Regularly adding fresh and unique content is also great for boosting your site’s SEO, improving your search rankings for the product being reviewed and increasing the clickthrough rate as a result of the site becoming more interesting.
7. Customer Testimonials
About 9 out of 10 customers read reviews and testimonials when deciding to purchase a product, trusting them as much as they would personal recommendations. Most would come to trust a business that has real customer testimonials since it indicates that the business has nothing to hide.
Customer testimonials aren’t just about increasing conversion rates, traffic, product insights, or so on through numbers. It’s mostly about interaction and the power of social proof, which is not easily reflected by mere numbers.
8. Fair and Comprehensive Return Policy
Few things say a business cares for its customers more than a good return policy. Ending up with products that may have defects or damage through delivery is sometimes unavoidable, so you have to give customers a way to not make them regret their purchase by giving them a chance to return that product and get either a replacement or a refund. You have to let people know your business is virtually risk-free.

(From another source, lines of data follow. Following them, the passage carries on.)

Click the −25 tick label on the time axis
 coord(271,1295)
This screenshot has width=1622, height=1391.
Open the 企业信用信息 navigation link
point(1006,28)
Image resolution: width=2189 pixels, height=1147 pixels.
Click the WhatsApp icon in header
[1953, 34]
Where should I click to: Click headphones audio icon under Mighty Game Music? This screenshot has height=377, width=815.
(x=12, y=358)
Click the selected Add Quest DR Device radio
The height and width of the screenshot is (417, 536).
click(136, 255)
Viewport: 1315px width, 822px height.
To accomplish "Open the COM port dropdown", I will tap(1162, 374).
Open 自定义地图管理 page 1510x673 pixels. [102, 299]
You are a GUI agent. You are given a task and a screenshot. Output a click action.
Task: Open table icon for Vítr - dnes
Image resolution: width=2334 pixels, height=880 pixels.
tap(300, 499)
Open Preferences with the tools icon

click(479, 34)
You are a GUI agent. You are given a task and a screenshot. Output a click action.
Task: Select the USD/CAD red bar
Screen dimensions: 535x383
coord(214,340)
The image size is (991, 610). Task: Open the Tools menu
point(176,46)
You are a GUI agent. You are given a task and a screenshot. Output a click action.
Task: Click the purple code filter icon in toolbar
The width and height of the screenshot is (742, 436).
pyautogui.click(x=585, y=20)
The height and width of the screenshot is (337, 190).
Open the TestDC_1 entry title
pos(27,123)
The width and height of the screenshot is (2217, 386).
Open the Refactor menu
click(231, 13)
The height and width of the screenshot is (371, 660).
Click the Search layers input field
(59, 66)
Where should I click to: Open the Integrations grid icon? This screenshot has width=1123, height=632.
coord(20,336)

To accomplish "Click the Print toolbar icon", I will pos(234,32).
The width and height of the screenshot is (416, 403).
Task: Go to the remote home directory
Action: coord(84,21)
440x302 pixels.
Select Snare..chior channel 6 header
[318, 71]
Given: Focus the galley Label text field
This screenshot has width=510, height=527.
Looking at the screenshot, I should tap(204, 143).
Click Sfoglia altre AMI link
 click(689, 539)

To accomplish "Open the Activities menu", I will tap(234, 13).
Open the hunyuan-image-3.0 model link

A good return policy is built around convenience. There has to be little to no obstacle between them and having their products returned for either a replacement or refund. You should give them an easy way to contact you regarding the return of a product, as well as ample time to decide and act on it.
Conclusion
As you can see, there are many ways to listen to your customers to know what they want. While you may be spoiled for choice with these various methods, do remember the simplest and still the most effective way to listen— is talking to them. You need to address them in your own voice to be able to connect with them as much as you possibly can.
A concerted effort to listen to customers will eventually be noticed, which can then lead to appreciation for earnest effort and more communication that can benefit your business. Making it easier for your customers to speak their mind should also go a long way to making your business as open as it can be to feedback.